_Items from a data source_

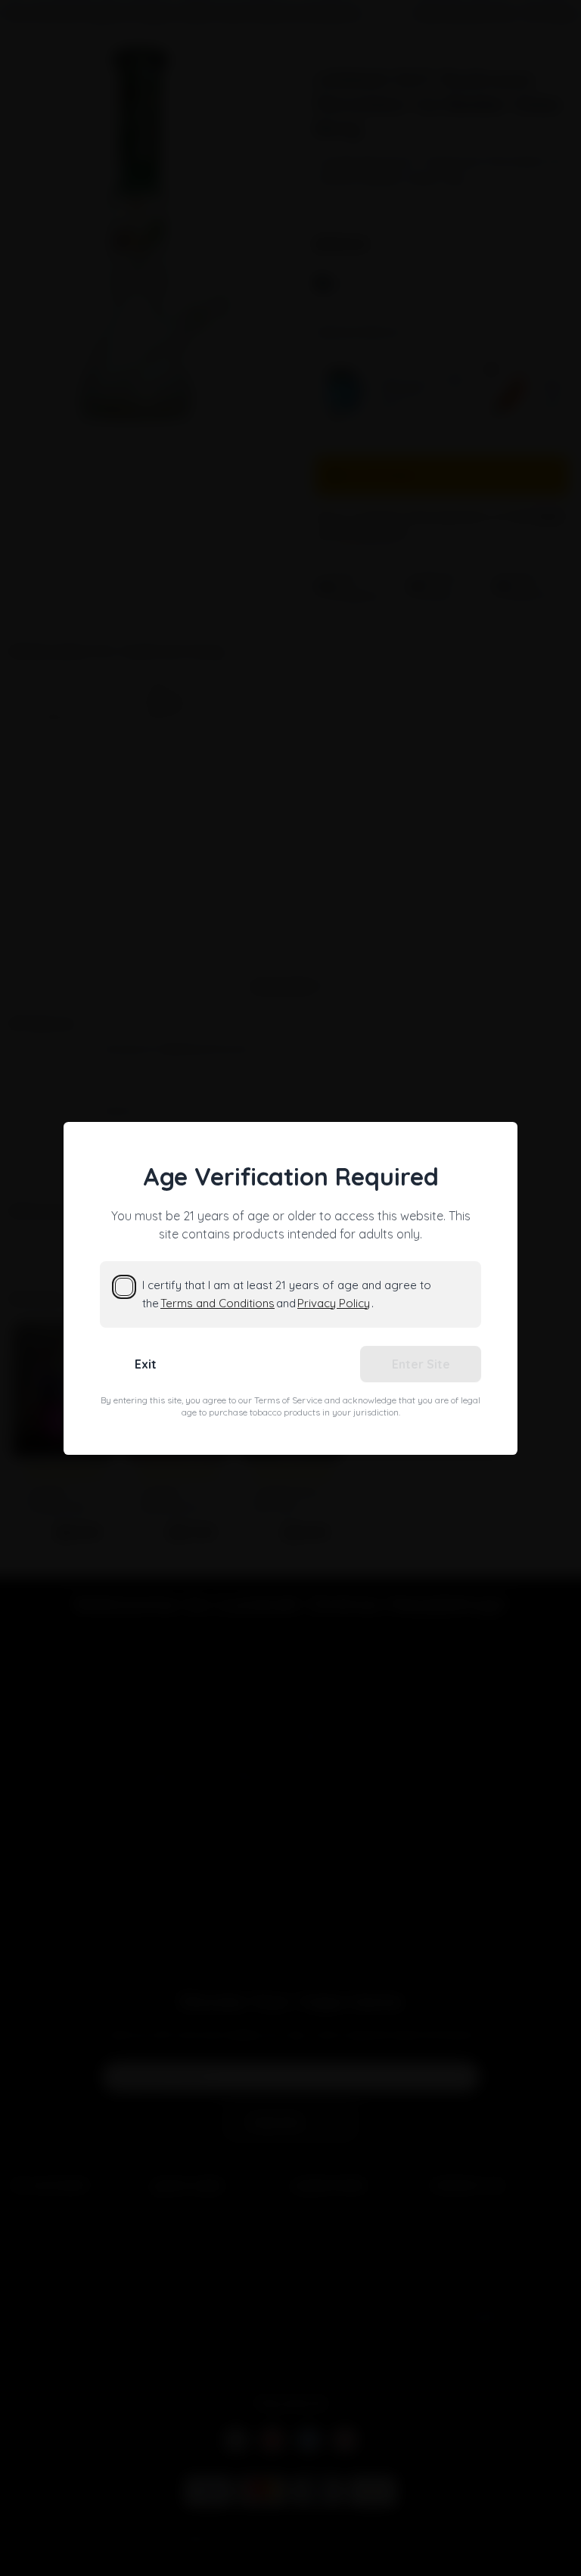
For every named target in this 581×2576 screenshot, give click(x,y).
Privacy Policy (333, 1303)
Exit (146, 1364)
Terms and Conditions (217, 1303)
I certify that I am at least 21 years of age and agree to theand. (286, 1294)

_WORK TO COMPLETE_
Print exactly the lines from the one containing "Exit (146, 1364)" through the last line of the records above, both included.

_RESPONSE TO THIS TASK_
Exit (146, 1364)
Terms and Conditions (217, 1303)
I certify that I am at least 21 years of age and agree to theand. (286, 1294)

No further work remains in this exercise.